Being in the festive spirit, I have decided to talk about valentines day as my topic. Specifically how it is the worst holiday ever. "Adam you must hate valentines day because no one loves you" your probably thinking. Believe it or not people do like me, I am also betting that more people like me then they will ever like you, but thats a different whale altogether. I don't like valentines day because it is a pointless holiday. Yes, its more worthless than Kwanzaa. What do we even celebrate? Being in love is a gift on its own, why would we need a holiday for that? Its a huge "I am in a relationship" circle jerk. Its the equivalent of eating at golden corral in celebration that your overweight. Its also about getting bad gifts.
Now, I know your thinking that you get more at Christmas time but that is not really the case. When you are in grade school does everyone exchange Christmas gifts? No. Everyone does however give valentines to every other child in the class. When we grow older the worse it becomes. If I get my significant other a bad Christmas gift she can't complain because after all "its all about giving than receiving" or "its Jesus' birthday why should you get his presents".
Do you like taking presents from Jesus?
With valentines day if I give a bad gift it is because I don't love someone hard enough. That or I didn't listen to all the suggestions that people offered me. PROTIP: If I can't remember when my own birthday is how do you expect me to know what crappy dvd you want? Everyone has the same gift giving technique too, it consists of "they better spend more money on me than I did on them."
Another problem I have with this holiday is somehow there seems to be more chocolate on valentines day then on easter.

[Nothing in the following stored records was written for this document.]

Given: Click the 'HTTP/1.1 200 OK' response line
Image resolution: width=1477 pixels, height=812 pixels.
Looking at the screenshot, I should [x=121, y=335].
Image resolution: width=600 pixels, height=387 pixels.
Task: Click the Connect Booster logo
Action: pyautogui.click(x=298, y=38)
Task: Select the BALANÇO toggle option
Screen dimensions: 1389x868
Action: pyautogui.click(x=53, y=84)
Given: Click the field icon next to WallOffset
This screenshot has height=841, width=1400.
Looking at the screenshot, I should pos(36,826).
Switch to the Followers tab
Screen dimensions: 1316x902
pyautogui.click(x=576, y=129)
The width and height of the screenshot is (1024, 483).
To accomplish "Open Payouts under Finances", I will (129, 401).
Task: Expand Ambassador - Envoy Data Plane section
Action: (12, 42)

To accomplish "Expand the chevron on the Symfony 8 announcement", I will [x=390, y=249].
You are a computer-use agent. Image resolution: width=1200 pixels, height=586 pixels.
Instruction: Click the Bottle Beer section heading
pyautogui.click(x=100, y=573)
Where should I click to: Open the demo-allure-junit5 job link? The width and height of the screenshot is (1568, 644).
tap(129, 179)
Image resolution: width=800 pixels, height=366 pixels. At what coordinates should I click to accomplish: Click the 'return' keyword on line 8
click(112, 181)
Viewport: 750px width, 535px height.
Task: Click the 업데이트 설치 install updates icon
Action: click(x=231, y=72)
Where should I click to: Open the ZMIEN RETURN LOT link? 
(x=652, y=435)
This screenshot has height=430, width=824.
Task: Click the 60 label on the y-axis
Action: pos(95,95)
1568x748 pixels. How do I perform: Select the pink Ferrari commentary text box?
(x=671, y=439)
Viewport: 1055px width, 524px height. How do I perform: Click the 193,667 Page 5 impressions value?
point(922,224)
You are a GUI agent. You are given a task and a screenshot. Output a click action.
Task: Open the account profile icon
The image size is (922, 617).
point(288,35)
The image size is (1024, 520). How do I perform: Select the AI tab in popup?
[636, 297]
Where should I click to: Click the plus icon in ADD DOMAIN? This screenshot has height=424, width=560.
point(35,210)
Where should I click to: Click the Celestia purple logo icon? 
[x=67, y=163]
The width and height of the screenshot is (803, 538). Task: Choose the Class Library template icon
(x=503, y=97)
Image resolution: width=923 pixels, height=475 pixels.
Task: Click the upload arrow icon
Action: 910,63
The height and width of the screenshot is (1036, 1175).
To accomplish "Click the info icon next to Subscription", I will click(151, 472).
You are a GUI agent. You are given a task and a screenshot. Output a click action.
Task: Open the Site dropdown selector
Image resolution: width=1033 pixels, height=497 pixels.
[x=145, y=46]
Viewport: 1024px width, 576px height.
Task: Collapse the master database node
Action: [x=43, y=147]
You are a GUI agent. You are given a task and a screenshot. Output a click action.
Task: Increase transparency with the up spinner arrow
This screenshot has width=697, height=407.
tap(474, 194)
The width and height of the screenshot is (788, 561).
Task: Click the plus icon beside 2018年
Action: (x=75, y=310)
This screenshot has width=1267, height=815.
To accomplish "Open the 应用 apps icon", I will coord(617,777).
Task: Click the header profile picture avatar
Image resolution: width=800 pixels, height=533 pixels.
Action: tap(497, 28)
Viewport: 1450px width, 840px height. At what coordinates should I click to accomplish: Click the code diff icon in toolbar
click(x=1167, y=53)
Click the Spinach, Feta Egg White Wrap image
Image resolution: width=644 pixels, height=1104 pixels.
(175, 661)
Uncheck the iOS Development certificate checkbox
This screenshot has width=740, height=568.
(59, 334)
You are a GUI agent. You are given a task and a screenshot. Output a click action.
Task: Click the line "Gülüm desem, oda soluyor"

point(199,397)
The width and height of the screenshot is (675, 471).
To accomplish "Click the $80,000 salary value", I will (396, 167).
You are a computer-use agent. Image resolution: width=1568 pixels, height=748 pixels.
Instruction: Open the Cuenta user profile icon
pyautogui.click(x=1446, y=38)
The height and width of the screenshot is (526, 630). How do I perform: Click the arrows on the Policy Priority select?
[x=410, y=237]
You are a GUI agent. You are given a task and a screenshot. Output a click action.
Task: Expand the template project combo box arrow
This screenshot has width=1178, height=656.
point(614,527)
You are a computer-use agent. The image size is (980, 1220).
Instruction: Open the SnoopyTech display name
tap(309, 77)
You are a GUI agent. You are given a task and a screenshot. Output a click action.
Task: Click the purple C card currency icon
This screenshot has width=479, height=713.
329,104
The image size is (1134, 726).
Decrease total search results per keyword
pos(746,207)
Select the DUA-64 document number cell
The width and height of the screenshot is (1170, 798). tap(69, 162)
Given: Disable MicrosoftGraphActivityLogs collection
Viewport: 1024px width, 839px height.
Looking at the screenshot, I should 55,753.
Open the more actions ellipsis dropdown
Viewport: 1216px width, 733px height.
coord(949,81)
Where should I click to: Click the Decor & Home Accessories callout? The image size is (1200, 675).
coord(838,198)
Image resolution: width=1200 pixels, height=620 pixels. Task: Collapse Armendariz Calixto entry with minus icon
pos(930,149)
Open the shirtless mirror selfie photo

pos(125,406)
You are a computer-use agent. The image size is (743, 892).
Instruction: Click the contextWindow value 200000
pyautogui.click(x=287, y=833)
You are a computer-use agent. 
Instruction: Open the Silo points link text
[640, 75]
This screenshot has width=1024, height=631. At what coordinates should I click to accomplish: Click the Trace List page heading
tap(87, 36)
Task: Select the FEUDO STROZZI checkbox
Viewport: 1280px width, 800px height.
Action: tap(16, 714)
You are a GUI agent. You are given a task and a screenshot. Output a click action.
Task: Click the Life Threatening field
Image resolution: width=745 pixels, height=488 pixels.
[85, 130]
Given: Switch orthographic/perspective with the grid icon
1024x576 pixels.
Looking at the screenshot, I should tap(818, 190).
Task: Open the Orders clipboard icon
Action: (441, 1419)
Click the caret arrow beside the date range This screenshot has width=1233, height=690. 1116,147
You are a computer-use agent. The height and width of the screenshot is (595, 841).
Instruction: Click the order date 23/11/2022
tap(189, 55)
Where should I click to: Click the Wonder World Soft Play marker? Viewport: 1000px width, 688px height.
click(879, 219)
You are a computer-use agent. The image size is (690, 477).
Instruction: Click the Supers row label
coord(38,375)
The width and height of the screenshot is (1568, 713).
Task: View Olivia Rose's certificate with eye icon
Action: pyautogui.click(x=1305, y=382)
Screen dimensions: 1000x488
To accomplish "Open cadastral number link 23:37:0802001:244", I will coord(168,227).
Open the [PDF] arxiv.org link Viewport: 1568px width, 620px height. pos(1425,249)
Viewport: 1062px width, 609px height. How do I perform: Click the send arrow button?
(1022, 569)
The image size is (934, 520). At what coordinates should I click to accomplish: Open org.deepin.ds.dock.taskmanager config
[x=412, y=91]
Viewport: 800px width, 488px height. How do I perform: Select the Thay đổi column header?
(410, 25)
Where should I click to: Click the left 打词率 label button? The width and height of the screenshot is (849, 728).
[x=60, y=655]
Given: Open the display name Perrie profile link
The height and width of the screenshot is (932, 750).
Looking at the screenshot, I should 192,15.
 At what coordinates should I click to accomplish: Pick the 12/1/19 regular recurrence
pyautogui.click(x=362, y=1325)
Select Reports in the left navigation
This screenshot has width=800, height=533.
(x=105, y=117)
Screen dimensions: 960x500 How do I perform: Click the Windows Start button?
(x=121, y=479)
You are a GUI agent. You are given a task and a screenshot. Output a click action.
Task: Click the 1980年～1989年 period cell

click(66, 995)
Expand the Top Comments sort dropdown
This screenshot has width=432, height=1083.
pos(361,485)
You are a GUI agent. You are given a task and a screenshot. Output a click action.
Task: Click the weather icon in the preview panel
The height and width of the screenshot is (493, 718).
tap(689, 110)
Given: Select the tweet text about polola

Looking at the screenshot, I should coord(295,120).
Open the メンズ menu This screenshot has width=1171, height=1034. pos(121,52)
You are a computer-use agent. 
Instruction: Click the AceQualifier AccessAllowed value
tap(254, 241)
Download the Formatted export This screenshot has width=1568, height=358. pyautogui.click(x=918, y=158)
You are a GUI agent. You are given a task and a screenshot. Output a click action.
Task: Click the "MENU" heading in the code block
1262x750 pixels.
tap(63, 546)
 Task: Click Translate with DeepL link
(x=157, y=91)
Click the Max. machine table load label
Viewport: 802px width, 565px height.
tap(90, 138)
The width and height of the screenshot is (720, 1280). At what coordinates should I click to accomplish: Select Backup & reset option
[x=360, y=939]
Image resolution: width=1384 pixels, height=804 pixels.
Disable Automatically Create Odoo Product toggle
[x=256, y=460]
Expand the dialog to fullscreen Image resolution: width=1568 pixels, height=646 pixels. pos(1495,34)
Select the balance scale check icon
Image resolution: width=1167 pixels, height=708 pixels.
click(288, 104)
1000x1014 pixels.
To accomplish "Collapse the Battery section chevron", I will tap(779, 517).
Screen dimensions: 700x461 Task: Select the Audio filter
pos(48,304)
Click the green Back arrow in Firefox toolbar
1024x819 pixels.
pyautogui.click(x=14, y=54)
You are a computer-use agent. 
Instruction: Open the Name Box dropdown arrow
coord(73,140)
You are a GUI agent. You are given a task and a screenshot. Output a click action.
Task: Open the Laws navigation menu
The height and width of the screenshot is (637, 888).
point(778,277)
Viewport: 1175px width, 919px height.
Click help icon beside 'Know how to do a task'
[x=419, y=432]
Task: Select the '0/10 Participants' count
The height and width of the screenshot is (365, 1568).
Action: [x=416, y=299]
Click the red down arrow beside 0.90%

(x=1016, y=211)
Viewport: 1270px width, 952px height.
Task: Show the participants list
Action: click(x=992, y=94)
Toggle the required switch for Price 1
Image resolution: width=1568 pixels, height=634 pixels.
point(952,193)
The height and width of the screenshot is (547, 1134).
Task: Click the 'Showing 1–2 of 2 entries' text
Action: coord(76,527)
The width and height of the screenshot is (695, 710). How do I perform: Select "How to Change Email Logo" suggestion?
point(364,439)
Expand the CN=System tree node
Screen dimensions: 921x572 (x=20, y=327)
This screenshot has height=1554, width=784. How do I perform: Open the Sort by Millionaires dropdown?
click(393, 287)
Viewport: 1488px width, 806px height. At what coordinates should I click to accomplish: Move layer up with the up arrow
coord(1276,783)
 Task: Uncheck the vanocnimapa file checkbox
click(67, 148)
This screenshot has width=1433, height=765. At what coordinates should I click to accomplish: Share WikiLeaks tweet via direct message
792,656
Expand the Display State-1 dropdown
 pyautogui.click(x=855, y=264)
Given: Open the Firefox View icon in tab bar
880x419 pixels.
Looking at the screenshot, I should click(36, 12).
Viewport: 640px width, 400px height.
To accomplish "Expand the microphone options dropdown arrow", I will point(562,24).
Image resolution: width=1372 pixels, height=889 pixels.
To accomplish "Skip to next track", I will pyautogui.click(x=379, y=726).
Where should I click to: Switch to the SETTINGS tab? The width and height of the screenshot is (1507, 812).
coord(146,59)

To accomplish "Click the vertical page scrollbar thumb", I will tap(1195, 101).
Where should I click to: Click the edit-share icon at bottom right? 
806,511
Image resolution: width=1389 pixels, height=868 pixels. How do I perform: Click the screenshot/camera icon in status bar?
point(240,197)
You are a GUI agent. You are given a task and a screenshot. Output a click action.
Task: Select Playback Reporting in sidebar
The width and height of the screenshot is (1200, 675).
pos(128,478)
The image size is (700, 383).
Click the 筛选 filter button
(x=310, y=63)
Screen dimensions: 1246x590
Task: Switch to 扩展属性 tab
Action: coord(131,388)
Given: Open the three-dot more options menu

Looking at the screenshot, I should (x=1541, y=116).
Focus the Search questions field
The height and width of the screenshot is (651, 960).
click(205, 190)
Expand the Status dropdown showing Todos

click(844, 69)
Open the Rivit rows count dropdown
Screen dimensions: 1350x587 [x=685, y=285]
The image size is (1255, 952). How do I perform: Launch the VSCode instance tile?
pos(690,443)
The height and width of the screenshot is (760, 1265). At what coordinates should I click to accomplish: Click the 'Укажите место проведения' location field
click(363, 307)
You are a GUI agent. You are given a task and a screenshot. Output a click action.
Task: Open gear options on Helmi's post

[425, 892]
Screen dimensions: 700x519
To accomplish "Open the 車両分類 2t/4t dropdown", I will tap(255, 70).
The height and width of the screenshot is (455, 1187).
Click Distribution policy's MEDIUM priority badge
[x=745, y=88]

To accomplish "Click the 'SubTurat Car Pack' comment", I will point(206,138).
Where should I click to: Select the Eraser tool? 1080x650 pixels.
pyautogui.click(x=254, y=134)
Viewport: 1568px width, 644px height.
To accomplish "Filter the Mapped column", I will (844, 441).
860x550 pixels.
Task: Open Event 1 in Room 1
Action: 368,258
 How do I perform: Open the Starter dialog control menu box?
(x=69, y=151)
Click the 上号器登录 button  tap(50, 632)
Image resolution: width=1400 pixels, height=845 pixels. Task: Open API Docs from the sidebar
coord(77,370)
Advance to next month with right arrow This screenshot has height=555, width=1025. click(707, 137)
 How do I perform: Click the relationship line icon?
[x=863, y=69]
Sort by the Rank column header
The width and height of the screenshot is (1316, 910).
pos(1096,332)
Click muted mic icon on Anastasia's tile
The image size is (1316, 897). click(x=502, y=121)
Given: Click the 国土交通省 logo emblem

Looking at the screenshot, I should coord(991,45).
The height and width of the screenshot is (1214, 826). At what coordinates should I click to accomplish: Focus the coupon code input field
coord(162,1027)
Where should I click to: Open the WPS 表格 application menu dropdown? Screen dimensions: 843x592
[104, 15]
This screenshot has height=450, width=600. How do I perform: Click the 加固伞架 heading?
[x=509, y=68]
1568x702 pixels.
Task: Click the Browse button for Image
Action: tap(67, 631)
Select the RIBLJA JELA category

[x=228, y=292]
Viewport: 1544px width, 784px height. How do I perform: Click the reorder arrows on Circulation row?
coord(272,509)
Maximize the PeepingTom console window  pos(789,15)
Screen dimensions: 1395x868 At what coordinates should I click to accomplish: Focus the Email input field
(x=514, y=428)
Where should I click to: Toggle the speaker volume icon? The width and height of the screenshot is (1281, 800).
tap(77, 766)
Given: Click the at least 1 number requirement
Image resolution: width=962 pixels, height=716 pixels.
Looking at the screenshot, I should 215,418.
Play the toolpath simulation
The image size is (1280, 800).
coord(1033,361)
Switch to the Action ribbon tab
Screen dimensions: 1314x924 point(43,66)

This becomes a problem when everyone has chocolate breath. Here is a fun tip, no one wants to kiss you when your mouth is brown from chocolate. Aborting normal foods by dipping them in chocolate is unacceptable. It takes a sick person to take something beautiful and healthy like a strawberry and then drowning it in a sea of brown filth.
So when you off enjoying the rest of your valentines day make sure you realize... you could be saving money by dumping your significant other.
Happy Valentines day.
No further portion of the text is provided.